Universal Credit uplift 'could be cancelled out by deductions'

Analysis suggests some Scots could be less than £3.50 a month better off as a result of deductions.

Universal Credit uplift ‘could be cancelled out by deductions’, Citizens Advice Scotland warns iStock

Universal Credit deductions will leave some Scots struggling despite a promised benefits uplift, a charity has warned.

Citizens Advice Scotland (CAS) welcomed the decision to uprate benefits by 10.1% in April in line with inflation.

The move, announced by the UK Government, could see the average household on Universal Credit some £25.49 better off each month.

However, the charity has warned the uprate could be cancelled out because of deductions, which typically relate to advanced payments – where applicants have to wait a minimum of five weeks for their first payment but can take an advance to get help sooner.

The advance is paid across future payments.

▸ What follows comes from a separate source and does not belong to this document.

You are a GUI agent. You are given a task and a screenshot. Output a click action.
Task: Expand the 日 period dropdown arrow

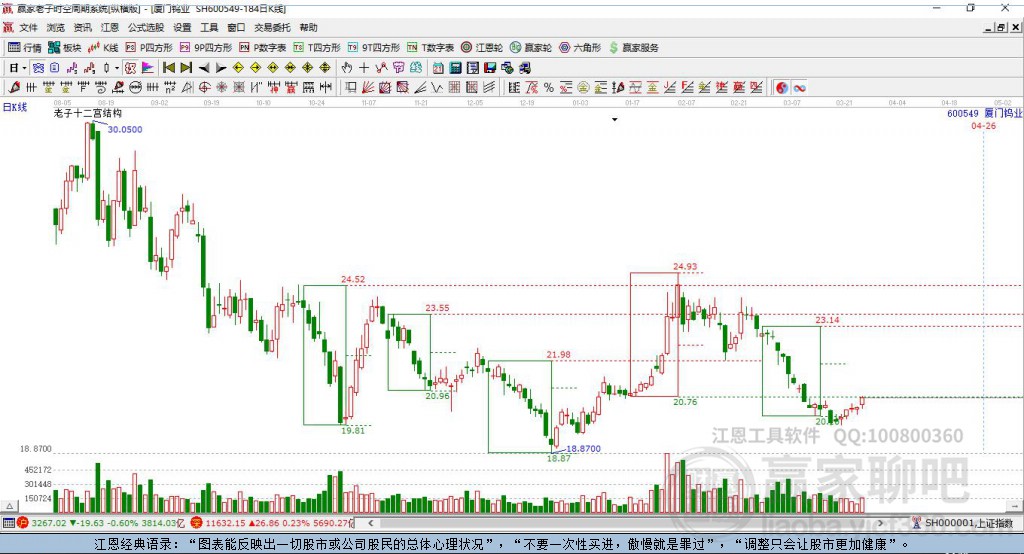24,68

The charity’s analysis of official statistics suggests some Scots could be less than £3.50 a month better off as a result, with deductions estimated at an average monthly cost of £62.

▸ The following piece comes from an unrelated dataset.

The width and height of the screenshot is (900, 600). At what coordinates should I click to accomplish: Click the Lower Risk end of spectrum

Statistics from the Department of Work and Pensions (DWP) show that around half of the 376,700 Scottish households in receipt of the benefit are liable for deductions – around 188,300.

David Hilferty, the charity’s social justice spokesman, said: “The decision to uprate benefits in line with inflation this coming spring is the right one and should be providing welcome and desperately needed extra help for people.

“However, the deductions system for Universal Credit means there is a risk tens of thousands will see no meaningful increase, as deductions from their payments effectively wipe out the value of uprating.

“The Citizens Advice network is already seeing people who are faced with impossible decisions about how to spend limited budgets. People need help now – and when they do get that support, it is vital that they can keep all of it.

“The Government should consider a pause on all deductions to Universal Credit and reform the advanced payment system, potentially shifting towards a model of non-repayable grants for new claimants rather than loans which just send people into a spiral of debt.”

A DWP spokesperson said: “Deductions help protect claimants from enforcement actions such as eviction, ensure priority debts such as child maintenance are still addressed and help to recover taxpayers’ money.

“We have reduced the standard cap on deductions twice in recent years, to 25% of the Universal Credit standard allowance, doubled the period over which new claim advances can be repaid and stopped utility companies from being able to increase payments automatically.

“We recognise the pressures of the rising cost of living, which is why the Government is offering up to £1,350 of direct help to those most in need in 2023/24 on top of £1,200 to over eight million vulnerable households this financial year.”